### Aim of the task
Give back an exact copy of the lines in the records below, from the line that has "Focus the user" through the line that has "Open the year", and nothing besides.

——————————

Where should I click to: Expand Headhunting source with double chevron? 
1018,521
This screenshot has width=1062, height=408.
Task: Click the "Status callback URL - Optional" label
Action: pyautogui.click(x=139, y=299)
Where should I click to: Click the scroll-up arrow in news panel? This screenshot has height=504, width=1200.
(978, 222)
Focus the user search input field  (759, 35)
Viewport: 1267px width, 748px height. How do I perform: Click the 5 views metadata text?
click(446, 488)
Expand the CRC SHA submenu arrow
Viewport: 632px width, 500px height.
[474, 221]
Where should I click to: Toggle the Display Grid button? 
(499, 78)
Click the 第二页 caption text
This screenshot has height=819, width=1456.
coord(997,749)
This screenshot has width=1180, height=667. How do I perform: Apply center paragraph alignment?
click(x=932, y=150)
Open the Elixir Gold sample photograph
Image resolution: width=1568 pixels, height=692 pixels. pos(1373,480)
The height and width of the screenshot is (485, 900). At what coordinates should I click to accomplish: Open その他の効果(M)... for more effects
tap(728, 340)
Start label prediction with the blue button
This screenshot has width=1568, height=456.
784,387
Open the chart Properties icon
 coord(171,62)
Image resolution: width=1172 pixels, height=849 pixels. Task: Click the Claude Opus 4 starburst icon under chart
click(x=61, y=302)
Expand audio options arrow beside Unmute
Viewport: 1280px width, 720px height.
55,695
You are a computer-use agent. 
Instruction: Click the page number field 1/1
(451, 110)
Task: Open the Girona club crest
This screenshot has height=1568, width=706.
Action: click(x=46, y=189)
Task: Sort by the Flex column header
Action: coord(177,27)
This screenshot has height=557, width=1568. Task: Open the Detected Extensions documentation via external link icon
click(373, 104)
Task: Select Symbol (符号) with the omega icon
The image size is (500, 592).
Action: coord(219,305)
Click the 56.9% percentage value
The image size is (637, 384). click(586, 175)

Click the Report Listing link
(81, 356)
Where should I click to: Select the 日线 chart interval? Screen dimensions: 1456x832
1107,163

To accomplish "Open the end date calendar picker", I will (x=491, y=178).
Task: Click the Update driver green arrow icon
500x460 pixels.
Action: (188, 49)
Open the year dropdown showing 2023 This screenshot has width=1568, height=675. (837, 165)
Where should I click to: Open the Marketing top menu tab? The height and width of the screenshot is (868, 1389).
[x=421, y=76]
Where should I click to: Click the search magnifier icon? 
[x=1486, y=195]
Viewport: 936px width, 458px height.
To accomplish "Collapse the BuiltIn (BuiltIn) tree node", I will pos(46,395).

——————————

### Answer for the task
Focus the user search input field  (759, 35)
Viewport: 1267px width, 748px height. How do I perform: Click the 5 views metadata text?
click(446, 488)
Expand the CRC SHA submenu arrow
Viewport: 632px width, 500px height.
[474, 221]
Where should I click to: Toggle the Display Grid button? 
(499, 78)
Click the 第二页 caption text
This screenshot has height=819, width=1456.
coord(997,749)
This screenshot has width=1180, height=667. How do I perform: Apply center paragraph alignment?
click(x=932, y=150)
Open the Elixir Gold sample photograph
Image resolution: width=1568 pixels, height=692 pixels. pos(1373,480)
The height and width of the screenshot is (485, 900). At what coordinates should I click to accomplish: Open その他の効果(M)... for more effects
tap(728, 340)
Start label prediction with the blue button
This screenshot has width=1568, height=456.
784,387
Open the chart Properties icon
 coord(171,62)
Image resolution: width=1172 pixels, height=849 pixels. Task: Click the Claude Opus 4 starburst icon under chart
click(x=61, y=302)
Expand audio options arrow beside Unmute
Viewport: 1280px width, 720px height.
55,695
You are a computer-use agent. 
Instruction: Click the page number field 1/1
(451, 110)
Task: Open the Girona club crest
This screenshot has height=1568, width=706.
Action: click(x=46, y=189)
Task: Sort by the Flex column header
Action: coord(177,27)
This screenshot has height=557, width=1568. Task: Open the Detected Extensions documentation via external link icon
click(373, 104)
Task: Select Symbol (符号) with the omega icon
The image size is (500, 592).
Action: coord(219,305)
Click the 56.9% percentage value
The image size is (637, 384). click(586, 175)

Click the Report Listing link
(81, 356)
Where should I click to: Select the 日线 chart interval? Screen dimensions: 1456x832
1107,163

To accomplish "Open the end date calendar picker", I will (x=491, y=178).
Task: Click the Update driver green arrow icon
500x460 pixels.
Action: (188, 49)
Open the year dropdown showing 2023 This screenshot has width=1568, height=675. (837, 165)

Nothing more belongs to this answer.